Exercise brief → Gather each line of the data below that contains the word "Select", with case counting.

Provided entries →
start
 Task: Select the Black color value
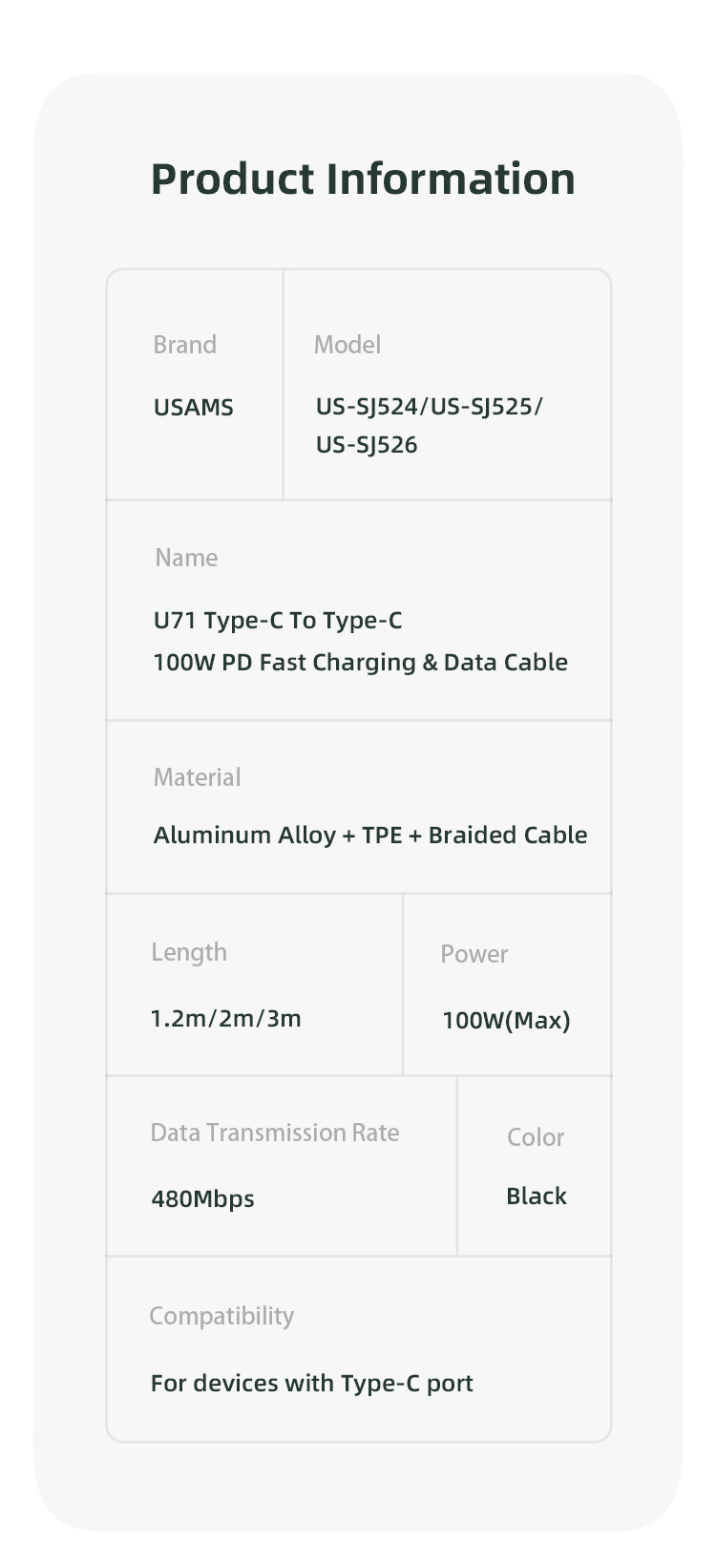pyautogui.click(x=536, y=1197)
end
start
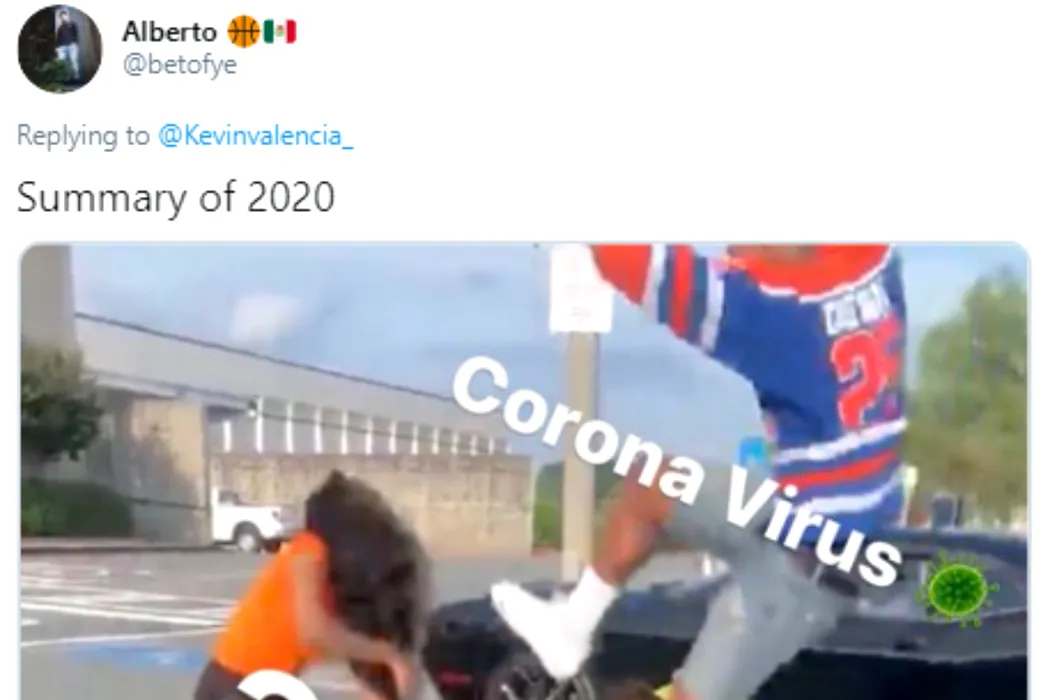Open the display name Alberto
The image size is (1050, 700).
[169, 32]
end
start
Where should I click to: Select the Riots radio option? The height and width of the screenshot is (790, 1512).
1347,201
end
The answer →
 Task: Select the Black color value
Where should I click to: Select the Riots radio option? The height and width of the screenshot is (790, 1512).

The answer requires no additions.